Aim of the exercise
Filter the lines below, copying only those with the string "computer".

(Beginning of Records for the task)

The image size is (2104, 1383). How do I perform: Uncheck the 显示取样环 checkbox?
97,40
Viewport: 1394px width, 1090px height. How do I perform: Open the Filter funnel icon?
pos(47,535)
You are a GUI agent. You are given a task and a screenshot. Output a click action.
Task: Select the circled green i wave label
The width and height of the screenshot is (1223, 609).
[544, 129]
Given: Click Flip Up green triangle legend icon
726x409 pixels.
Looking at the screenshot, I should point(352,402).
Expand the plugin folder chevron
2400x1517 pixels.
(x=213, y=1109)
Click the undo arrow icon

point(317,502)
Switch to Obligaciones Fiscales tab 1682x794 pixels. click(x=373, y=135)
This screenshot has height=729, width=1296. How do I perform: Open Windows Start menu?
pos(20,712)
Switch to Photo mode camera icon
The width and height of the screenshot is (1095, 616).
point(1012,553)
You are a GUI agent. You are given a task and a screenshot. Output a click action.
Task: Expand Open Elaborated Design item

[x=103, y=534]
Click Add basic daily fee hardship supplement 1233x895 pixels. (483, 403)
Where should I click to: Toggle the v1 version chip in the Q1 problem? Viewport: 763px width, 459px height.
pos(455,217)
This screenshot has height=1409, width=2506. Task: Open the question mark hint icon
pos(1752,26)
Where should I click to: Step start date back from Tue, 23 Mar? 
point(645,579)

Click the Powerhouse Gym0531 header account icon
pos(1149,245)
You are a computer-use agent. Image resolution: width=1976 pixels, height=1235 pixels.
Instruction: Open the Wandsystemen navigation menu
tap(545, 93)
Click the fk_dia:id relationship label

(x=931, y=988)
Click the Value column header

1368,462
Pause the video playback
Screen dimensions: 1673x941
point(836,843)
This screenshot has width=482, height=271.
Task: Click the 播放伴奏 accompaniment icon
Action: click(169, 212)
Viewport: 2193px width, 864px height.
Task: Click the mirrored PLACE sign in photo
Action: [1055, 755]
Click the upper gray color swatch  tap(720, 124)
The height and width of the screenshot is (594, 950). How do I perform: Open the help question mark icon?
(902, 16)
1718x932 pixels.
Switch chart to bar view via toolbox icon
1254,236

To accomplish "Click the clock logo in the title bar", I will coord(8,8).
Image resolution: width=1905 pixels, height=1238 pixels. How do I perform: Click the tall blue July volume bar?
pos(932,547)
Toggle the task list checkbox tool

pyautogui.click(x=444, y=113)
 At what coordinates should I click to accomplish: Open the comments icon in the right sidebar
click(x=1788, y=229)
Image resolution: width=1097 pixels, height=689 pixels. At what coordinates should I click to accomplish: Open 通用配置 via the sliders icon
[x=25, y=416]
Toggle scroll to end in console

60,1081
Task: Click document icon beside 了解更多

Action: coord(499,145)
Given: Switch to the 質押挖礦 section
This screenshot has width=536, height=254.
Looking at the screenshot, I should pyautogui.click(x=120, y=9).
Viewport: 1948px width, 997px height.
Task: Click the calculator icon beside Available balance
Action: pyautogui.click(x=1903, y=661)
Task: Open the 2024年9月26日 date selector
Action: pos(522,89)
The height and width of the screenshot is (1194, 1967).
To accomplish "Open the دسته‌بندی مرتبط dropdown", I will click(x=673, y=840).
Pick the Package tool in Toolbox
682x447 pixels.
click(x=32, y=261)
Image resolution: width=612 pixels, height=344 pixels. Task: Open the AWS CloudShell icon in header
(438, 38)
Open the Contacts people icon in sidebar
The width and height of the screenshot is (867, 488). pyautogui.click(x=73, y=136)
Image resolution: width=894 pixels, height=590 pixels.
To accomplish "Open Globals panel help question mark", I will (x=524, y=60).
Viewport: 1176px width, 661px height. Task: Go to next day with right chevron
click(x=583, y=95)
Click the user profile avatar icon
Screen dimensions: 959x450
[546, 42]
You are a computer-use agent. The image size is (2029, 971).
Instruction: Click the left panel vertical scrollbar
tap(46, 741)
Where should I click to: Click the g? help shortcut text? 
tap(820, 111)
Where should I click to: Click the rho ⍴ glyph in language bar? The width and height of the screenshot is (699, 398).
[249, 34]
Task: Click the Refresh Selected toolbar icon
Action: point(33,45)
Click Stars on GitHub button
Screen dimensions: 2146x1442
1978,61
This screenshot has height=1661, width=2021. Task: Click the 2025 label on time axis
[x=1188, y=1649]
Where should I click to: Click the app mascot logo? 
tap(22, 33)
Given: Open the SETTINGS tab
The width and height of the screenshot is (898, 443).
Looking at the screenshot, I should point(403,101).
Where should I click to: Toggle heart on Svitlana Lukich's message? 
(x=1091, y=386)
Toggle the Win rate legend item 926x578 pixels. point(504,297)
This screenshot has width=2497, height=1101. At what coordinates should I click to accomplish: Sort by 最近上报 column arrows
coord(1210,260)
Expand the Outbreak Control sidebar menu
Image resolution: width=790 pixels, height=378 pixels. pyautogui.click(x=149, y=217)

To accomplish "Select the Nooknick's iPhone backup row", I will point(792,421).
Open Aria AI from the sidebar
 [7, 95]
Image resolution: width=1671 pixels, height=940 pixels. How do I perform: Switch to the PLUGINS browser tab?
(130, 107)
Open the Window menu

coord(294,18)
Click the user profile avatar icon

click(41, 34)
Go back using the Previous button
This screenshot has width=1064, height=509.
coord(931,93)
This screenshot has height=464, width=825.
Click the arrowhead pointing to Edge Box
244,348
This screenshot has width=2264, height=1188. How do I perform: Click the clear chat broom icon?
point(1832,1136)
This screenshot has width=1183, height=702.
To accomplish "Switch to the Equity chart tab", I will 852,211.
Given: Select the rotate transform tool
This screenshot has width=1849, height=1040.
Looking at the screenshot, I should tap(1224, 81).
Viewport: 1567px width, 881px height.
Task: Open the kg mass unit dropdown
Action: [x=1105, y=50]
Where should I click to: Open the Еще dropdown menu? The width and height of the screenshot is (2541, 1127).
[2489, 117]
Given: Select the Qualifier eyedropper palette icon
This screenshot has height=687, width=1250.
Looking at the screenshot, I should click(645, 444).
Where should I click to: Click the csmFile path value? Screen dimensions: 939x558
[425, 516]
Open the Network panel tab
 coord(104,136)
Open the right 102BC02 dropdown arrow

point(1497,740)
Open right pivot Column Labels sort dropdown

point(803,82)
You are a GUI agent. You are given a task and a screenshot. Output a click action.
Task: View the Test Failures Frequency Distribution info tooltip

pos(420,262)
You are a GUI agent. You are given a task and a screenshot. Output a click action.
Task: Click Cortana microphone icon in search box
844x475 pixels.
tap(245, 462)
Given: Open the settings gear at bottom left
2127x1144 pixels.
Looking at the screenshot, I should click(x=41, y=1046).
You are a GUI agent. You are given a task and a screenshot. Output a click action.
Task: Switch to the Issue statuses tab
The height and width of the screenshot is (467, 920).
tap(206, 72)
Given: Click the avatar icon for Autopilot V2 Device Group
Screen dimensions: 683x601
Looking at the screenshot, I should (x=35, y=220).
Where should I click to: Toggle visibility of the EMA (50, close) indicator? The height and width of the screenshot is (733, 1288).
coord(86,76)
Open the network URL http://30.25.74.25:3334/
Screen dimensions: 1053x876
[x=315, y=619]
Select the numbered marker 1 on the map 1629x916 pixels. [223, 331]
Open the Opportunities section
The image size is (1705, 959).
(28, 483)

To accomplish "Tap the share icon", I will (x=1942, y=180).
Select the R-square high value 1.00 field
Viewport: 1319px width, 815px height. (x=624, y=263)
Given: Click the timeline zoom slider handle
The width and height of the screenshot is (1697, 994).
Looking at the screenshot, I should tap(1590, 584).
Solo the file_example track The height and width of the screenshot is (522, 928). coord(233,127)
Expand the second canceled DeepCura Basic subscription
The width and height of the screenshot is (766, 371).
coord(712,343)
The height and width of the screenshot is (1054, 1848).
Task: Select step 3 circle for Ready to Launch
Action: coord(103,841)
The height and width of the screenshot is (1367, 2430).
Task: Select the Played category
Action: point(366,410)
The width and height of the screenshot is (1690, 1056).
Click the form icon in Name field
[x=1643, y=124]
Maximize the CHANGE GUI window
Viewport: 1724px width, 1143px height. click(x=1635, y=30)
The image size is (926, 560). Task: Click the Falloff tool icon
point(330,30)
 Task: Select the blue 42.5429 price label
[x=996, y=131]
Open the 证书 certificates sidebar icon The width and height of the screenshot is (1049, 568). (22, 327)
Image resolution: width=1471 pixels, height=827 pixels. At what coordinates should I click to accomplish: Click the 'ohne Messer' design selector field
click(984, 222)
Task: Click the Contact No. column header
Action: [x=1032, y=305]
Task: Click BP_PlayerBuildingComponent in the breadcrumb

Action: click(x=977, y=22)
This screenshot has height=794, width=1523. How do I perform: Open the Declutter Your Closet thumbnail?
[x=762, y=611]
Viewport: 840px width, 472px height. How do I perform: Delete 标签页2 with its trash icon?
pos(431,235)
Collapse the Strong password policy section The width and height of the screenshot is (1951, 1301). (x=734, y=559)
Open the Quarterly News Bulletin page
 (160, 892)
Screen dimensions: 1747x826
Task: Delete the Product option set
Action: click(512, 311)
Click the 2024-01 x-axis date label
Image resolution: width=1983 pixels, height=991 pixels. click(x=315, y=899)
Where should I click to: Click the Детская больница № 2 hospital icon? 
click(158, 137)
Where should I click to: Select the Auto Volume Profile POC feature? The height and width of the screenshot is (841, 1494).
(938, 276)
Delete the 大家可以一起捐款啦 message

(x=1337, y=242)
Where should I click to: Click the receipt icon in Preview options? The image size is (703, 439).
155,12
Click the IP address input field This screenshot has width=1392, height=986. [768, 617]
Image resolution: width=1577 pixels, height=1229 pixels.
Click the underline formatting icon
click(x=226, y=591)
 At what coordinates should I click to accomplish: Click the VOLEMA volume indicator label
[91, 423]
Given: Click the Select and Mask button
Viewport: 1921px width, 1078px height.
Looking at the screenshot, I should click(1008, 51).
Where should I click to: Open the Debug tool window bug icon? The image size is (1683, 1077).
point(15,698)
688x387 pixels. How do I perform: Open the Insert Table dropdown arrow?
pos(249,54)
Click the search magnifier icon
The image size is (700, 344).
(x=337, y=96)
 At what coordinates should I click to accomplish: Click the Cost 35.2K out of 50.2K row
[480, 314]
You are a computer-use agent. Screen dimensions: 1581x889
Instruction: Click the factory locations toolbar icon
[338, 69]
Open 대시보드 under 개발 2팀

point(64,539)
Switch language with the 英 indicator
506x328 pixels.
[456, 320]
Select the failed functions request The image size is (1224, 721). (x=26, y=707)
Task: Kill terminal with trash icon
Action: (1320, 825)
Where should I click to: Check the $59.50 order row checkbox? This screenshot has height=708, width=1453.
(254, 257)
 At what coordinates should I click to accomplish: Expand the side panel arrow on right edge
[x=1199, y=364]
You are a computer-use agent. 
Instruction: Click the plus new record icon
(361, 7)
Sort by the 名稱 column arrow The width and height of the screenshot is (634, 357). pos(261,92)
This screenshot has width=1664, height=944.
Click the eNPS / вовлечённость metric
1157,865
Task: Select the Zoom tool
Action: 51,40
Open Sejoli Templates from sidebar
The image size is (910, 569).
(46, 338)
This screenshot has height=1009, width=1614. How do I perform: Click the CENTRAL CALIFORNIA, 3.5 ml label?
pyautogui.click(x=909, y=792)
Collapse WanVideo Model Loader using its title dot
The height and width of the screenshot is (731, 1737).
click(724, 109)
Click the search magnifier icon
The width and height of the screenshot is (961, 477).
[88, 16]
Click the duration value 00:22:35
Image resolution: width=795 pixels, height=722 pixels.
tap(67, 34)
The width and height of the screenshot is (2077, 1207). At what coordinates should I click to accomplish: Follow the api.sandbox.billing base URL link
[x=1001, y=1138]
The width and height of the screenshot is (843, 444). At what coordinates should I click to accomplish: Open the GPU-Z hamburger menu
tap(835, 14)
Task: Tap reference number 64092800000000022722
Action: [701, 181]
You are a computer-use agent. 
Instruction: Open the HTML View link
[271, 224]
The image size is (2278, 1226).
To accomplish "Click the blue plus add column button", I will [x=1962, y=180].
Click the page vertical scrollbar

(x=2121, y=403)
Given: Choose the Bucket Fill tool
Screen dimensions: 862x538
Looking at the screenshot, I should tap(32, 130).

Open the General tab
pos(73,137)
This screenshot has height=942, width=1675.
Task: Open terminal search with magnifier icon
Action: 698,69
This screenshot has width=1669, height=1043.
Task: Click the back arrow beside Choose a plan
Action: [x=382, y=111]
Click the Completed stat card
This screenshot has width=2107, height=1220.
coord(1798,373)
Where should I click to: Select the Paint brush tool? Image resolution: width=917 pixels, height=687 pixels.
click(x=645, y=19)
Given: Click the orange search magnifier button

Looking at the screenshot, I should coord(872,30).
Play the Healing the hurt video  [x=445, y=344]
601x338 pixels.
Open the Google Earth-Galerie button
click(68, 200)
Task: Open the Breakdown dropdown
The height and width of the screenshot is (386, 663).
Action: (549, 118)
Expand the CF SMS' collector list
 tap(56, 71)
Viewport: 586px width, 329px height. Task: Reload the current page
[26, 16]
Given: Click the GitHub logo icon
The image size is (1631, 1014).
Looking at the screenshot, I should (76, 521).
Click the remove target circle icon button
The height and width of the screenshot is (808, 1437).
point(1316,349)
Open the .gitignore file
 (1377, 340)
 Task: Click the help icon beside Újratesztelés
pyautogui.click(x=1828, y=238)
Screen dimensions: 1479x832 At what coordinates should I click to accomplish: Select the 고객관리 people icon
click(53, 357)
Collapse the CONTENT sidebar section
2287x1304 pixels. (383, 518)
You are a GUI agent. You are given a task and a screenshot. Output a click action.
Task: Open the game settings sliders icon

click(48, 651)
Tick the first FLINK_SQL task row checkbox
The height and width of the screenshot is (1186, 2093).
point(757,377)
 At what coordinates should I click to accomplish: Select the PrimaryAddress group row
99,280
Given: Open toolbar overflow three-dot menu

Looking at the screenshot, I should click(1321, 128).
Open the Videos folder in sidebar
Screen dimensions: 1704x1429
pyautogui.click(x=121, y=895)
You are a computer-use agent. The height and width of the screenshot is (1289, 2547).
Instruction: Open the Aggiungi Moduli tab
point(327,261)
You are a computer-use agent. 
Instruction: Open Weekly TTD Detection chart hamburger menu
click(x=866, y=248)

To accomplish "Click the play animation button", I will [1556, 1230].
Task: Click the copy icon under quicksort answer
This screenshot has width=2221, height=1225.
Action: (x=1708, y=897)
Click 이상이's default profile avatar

(End of Records for the task)

Reply to the task
You are a computer-use agent. Image resolution: width=1976 pixels, height=1235 pixels.
You are a computer-use agent. The image size is (2029, 971).
You are a computer-use agent. Screen dimensions: 1581x889
You are a computer-use agent. 
You are a computer-use agent. 
You are a computer-use agent. The height and width of the screenshot is (1289, 2547).
You are a computer-use agent. 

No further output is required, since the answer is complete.